È in programma sabato 27 dicembre alle 19,30 nella Basilica di San Giorgio Maggiore di Napoli, l’ultimo concerto dell’anno del Coro della Pietrasanta: l’evento è dedicato alla Natività e ha per titolo «Magnum Mysterium» ed è diretto dal maestro Rosario Peluso (nella foto).
Al turista si presenta l’opportunità di dare una cornice musicale ad una delle rituali passeggiate lungo le vie del centro storico cittadino.
Il complesso di San Giorgio Maggiore risale ad un periodo tra la fine del IV secolo e gli inizi del V secolo; la chiesa paleocristiana fu voluta dal vescovo san Severo di Napoli; nel IX secolo il tempio è stato dedicato al Santo guerriero martire.
Tra il Seicento e il Novecento la Basilica è stato vittima di sciagure naturali e di scempi urbanistici, trasferminento di colonne, rotazioni e molto altro, che tuttavia non hanno privato San Giorgio Maggiore di un fascino straordinario, spiegato da un solerte e orgoglioso sagrestano che ama raccontare i lavoro dell’ultimo restauro dopo li terremoto del 1980 che ha fatto emergere l’affresco seicentesco di Aniello Falcone su San Giorgio che uccide il drago nella zona absidale, davanti al quale fu posto un nuovo dipinto, oggi incernerierato per consentire la visione di entrambi i dipinti.
Le pagine in programma nel concerto sono dedicate alla spiritualità, ma non necessariamente confessionali, opere di autori provenienti da diversi luoghi del mondo che propongono differenti universi sonori. Il programma è stato salutato calorosamente e partecipatamente già nel concerto dello scorso 14 dicembre nella Chiesa di S.Francesco in via Luca Giordano in Napoli.
Brani sacri e mistici, mantra religiosi, visioni angeliche e inni alla pace dell’umanità compongono il programma da concerto, suggestivo quanto corposo e non privo di originalità, includendo anche esecuzioni che necessitano di particolari dislocazioni spaziali dei cantori, e rivisitazioni moderne di antiche laudi della tradizione.
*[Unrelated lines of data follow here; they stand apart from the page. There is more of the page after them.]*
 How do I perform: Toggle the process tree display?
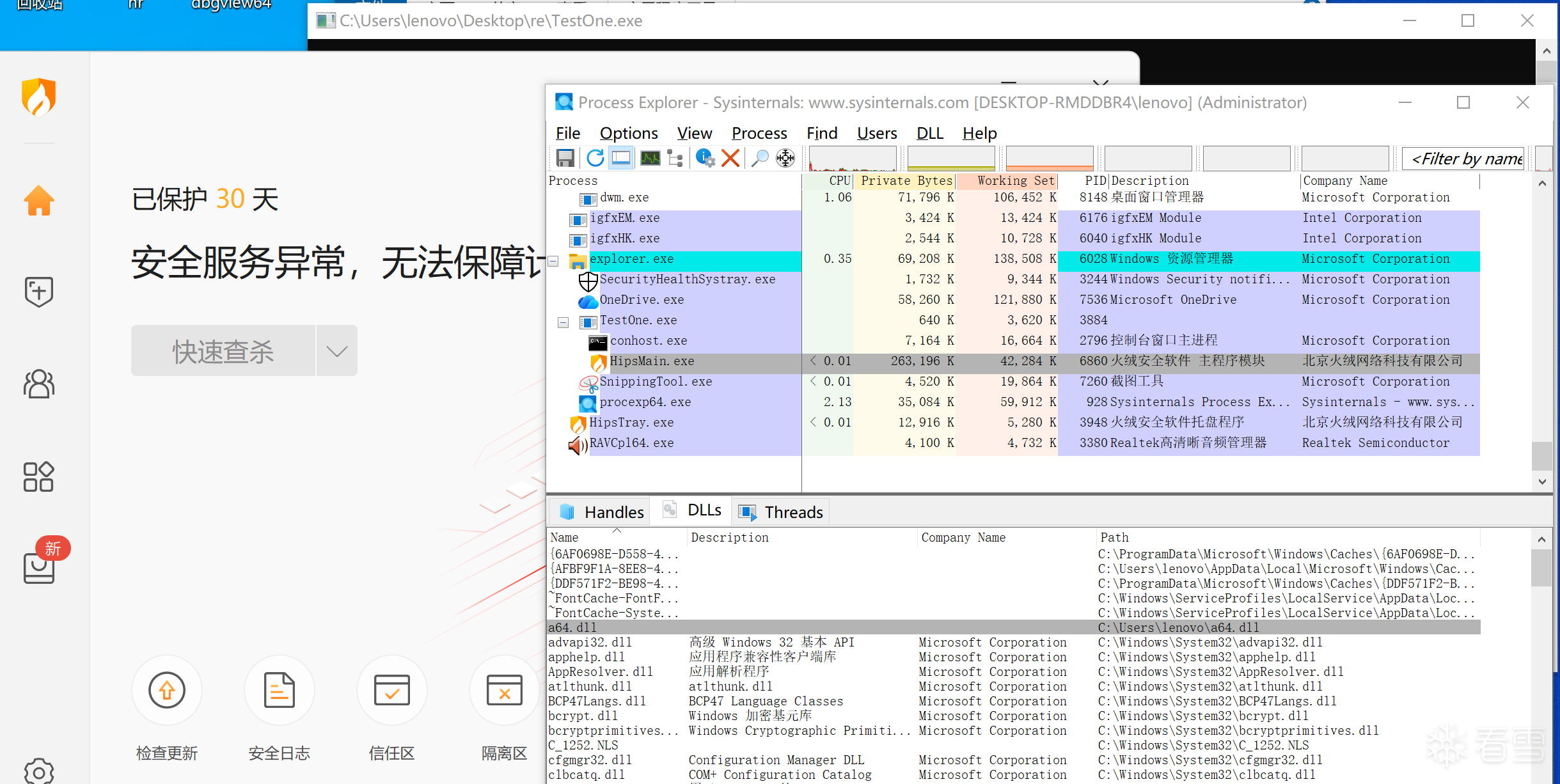[x=674, y=158]
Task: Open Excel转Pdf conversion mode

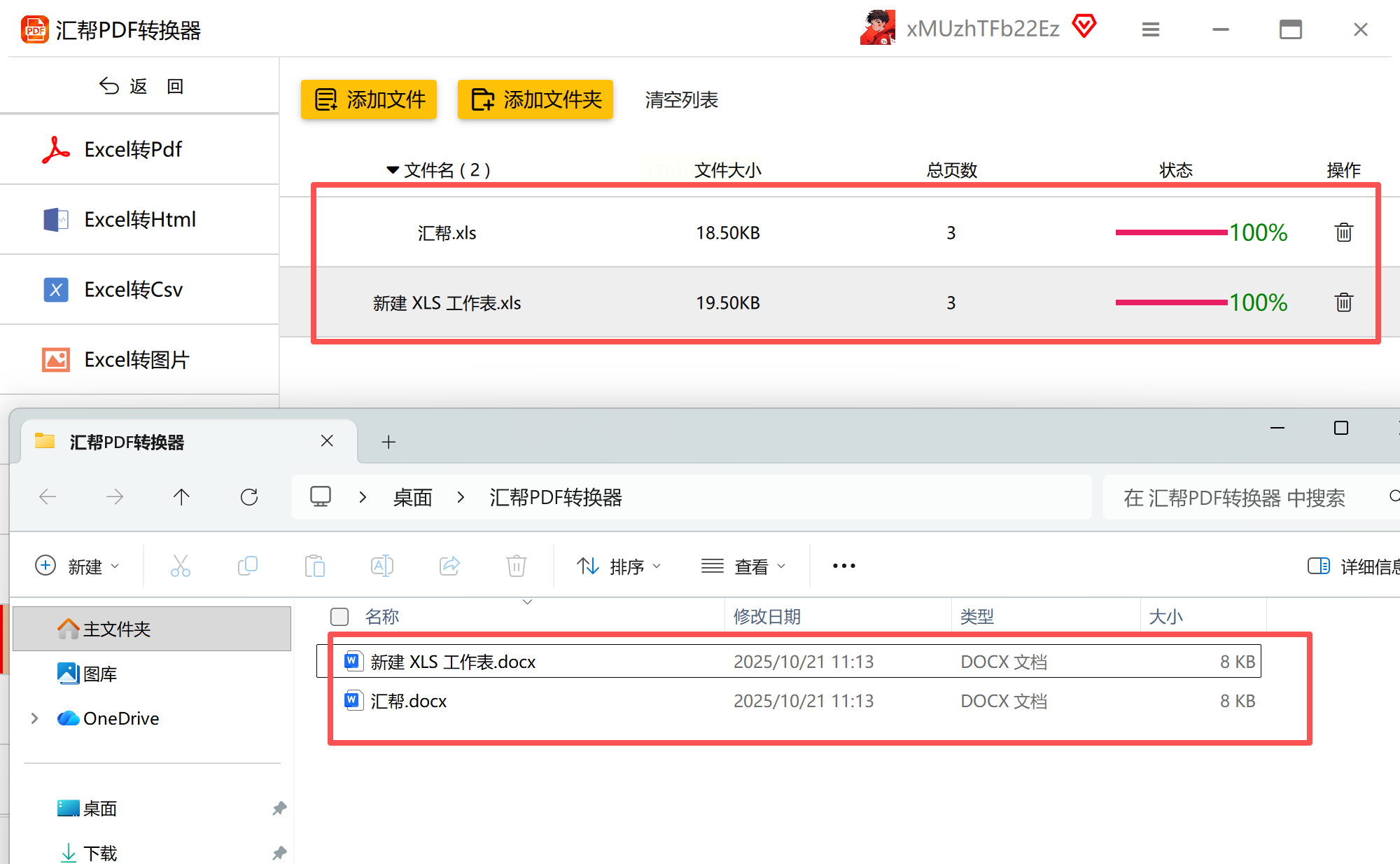Action: point(133,149)
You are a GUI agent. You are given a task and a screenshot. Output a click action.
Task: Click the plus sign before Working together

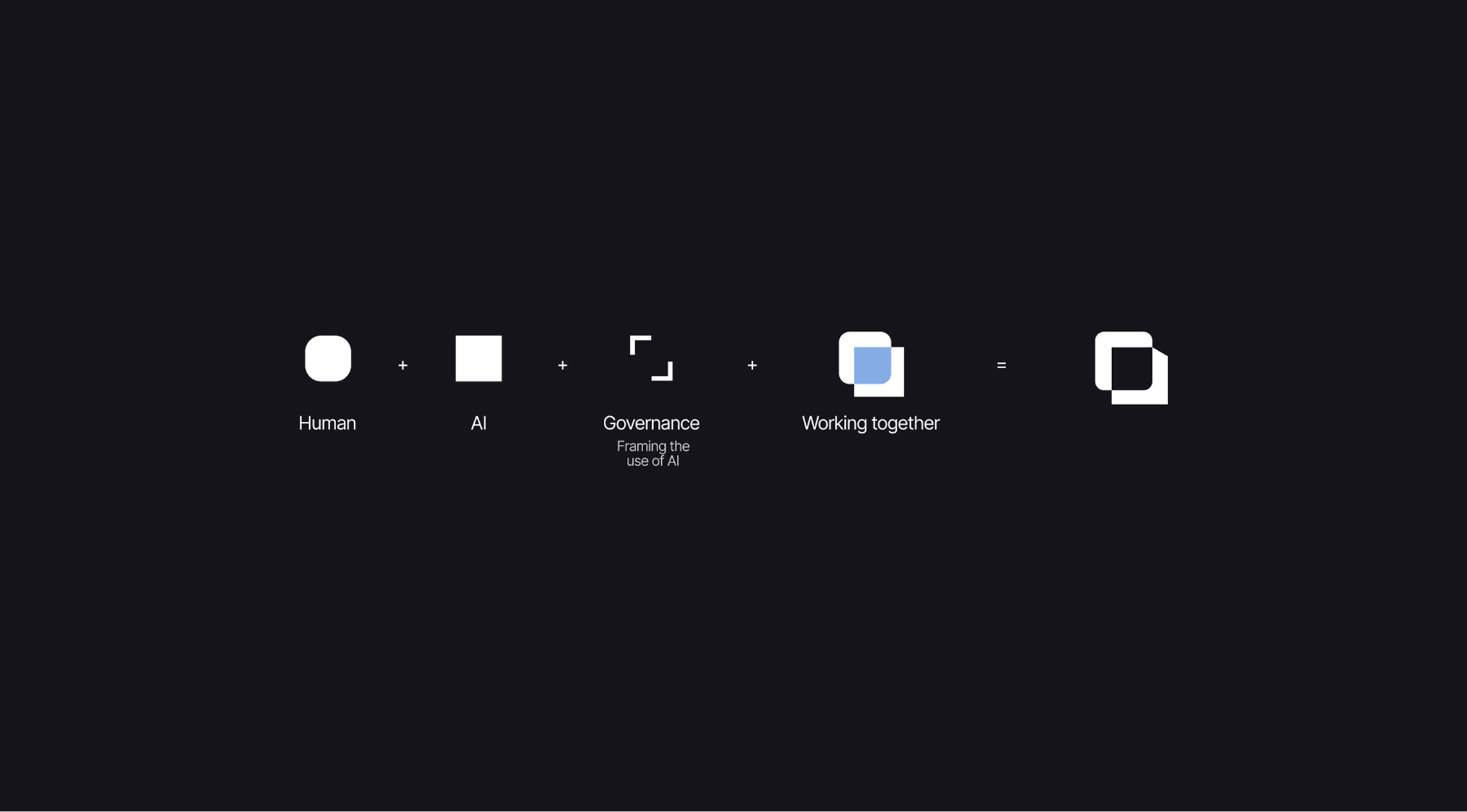(752, 366)
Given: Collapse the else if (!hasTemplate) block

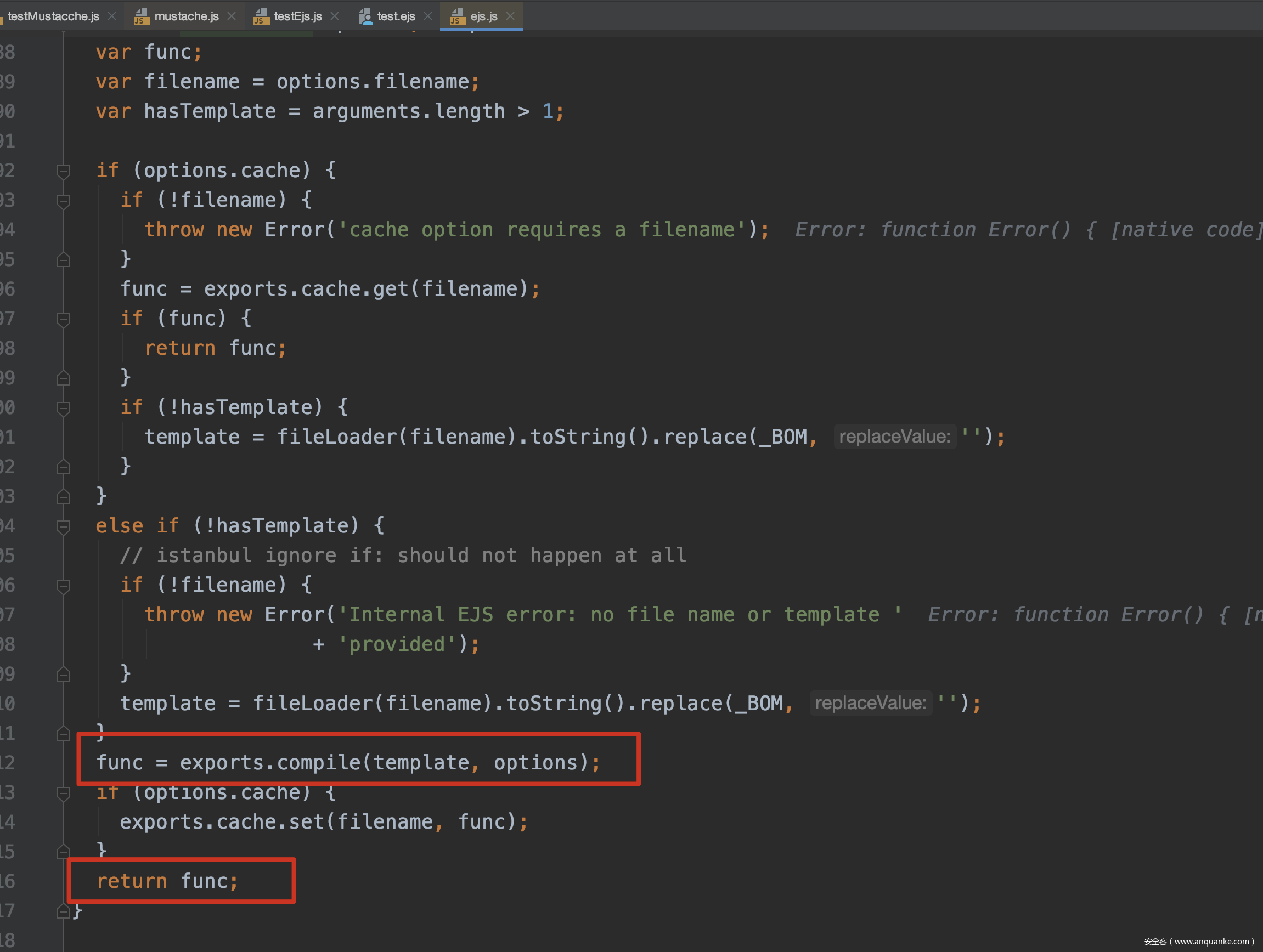Looking at the screenshot, I should click(x=64, y=526).
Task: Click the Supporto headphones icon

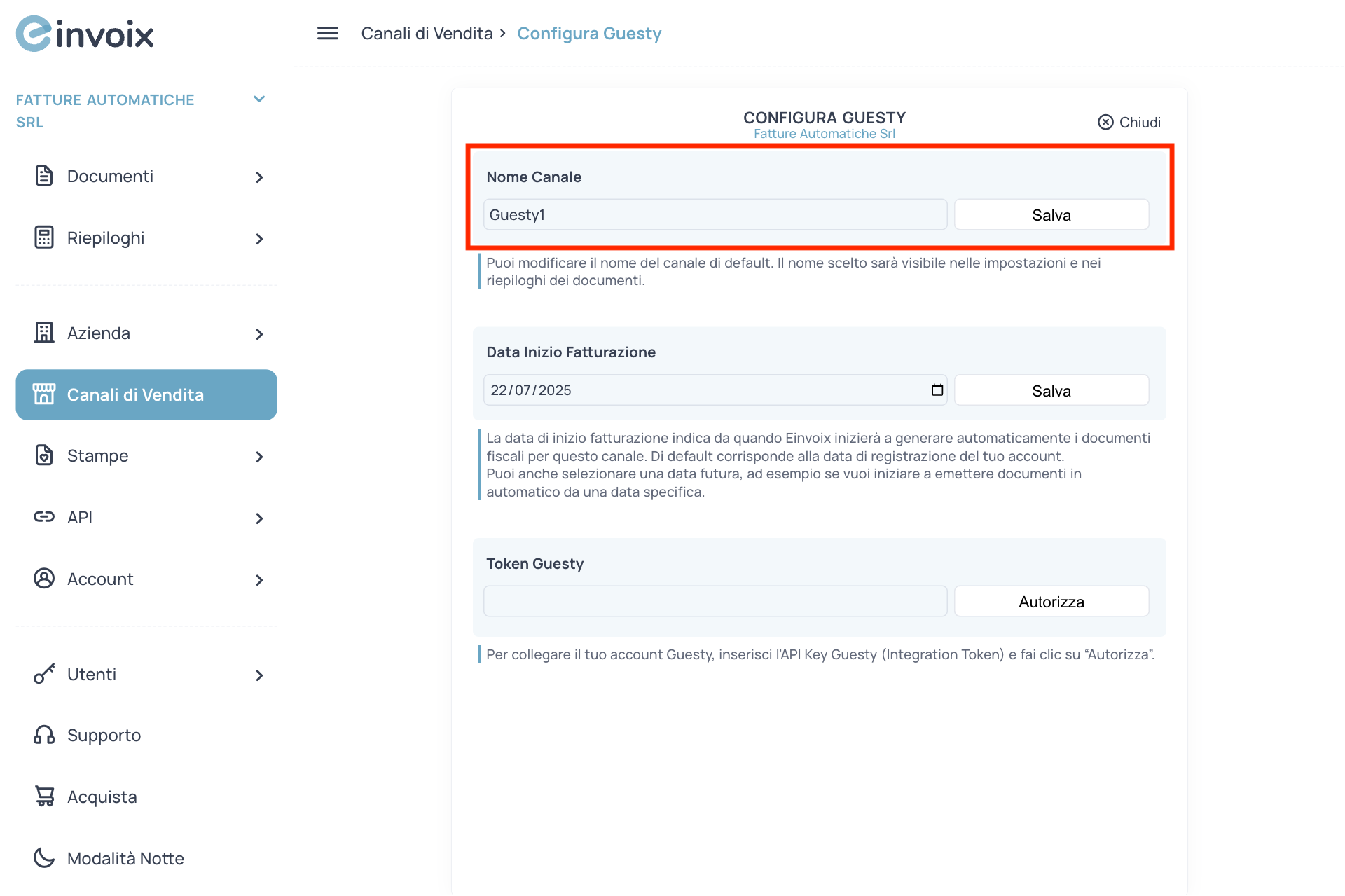Action: (x=44, y=735)
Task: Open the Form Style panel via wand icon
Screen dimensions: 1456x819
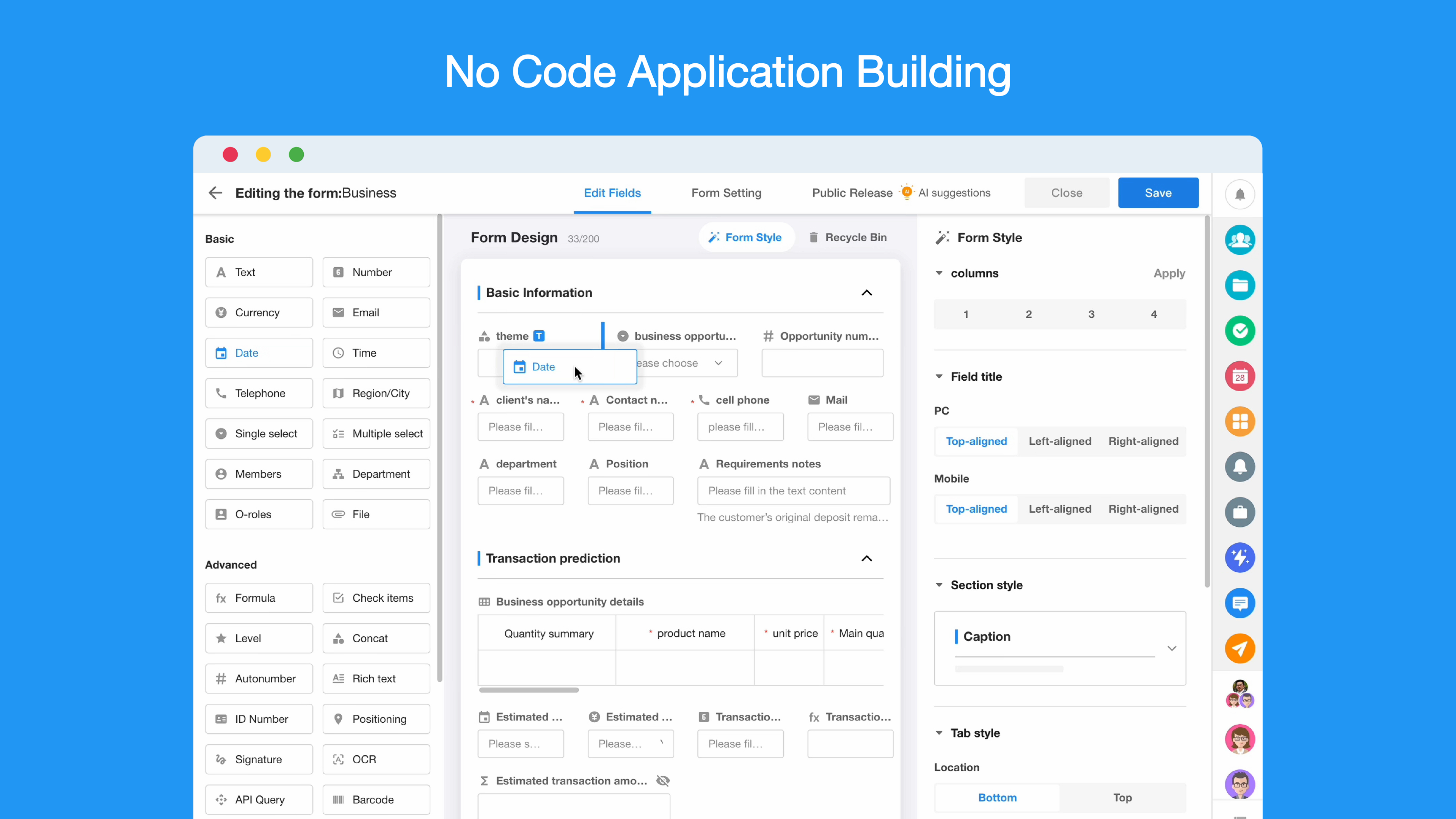Action: [746, 237]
La Società Polifonica della Pietrasanta con il suo Coro e la gemmazione Ensemble La Vaga Aurora, sono ormai realtà consolidate e cariche di identità nel panorama musicale napoletano e non solo.
Molti sono gli affezionati spettatori che seguono i concerti del Coro e dell’Ensemble vuoi per le proposte di repertori inusuali, dal Rinascimento al Contemporaneo, spesso con utili quanto suggestive letture di testi, vuoi per quella capacità di trasferire al pubblico la percezione che quelle esecuzioni siano frutto di ricerca e di costante impegno.